» **Work task**
Include in the output exactly the lines from the opening of the data through the line containing "Task: Expand the デフォルト設定 preset dropdown", and nothing more.

[Dataset entries]

# # #

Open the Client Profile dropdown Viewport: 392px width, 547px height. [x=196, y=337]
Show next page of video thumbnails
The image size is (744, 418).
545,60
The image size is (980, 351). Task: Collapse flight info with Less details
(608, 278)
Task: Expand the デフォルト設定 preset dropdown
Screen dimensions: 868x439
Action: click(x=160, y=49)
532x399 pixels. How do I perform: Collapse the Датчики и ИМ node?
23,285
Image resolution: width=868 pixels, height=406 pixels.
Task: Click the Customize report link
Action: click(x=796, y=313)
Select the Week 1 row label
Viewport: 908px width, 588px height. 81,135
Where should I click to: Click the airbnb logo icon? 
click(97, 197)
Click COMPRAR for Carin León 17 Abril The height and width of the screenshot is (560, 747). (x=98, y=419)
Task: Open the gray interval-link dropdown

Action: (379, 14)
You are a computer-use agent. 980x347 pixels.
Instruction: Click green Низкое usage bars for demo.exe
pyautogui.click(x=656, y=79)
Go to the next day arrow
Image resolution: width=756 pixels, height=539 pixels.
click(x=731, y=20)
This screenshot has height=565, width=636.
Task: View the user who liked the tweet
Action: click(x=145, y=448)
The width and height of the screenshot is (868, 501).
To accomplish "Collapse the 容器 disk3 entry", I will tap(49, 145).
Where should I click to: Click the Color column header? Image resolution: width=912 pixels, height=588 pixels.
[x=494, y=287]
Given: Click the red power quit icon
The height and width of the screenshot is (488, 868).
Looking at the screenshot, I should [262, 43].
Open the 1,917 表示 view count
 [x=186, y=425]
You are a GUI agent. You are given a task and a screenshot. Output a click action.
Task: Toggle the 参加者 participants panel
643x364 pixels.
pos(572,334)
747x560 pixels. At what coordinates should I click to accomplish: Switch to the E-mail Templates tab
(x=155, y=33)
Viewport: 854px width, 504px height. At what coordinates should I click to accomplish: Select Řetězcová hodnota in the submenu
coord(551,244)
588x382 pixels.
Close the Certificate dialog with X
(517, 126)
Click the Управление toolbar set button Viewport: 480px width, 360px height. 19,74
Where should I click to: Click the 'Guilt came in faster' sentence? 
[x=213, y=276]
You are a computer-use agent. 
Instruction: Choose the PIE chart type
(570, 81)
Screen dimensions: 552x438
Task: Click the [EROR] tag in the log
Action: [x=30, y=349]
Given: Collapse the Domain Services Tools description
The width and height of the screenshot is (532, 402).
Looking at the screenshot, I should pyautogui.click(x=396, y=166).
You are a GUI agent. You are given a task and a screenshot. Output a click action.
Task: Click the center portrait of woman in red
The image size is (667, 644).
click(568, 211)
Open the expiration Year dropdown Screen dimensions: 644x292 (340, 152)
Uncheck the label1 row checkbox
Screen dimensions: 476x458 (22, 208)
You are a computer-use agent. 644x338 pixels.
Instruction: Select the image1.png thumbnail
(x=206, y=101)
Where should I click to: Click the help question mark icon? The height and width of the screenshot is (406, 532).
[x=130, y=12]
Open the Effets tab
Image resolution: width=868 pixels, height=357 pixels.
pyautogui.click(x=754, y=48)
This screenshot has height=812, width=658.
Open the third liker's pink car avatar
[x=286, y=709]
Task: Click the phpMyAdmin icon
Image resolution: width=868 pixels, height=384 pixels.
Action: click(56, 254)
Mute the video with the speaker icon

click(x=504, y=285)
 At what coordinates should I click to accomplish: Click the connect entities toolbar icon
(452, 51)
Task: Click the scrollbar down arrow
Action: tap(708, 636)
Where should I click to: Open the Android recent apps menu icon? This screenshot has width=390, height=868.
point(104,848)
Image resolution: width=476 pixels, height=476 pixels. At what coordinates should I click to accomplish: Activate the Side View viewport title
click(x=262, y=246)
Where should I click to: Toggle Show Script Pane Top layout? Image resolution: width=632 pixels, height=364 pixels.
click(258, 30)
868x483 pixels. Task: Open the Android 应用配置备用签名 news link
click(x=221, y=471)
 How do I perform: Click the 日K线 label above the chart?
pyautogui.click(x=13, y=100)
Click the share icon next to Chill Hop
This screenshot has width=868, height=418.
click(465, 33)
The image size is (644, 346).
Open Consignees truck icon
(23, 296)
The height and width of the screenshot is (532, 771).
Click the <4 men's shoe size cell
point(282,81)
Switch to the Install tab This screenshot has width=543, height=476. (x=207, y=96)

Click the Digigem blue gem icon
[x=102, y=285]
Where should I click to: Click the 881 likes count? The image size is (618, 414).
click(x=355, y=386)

# # #

» **Answer to the exercise**
Open the Client Profile dropdown Viewport: 392px width, 547px height. [x=196, y=337]
Show next page of video thumbnails
The image size is (744, 418).
545,60
The image size is (980, 351). Task: Collapse flight info with Less details
(608, 278)
Task: Expand the デフォルト設定 preset dropdown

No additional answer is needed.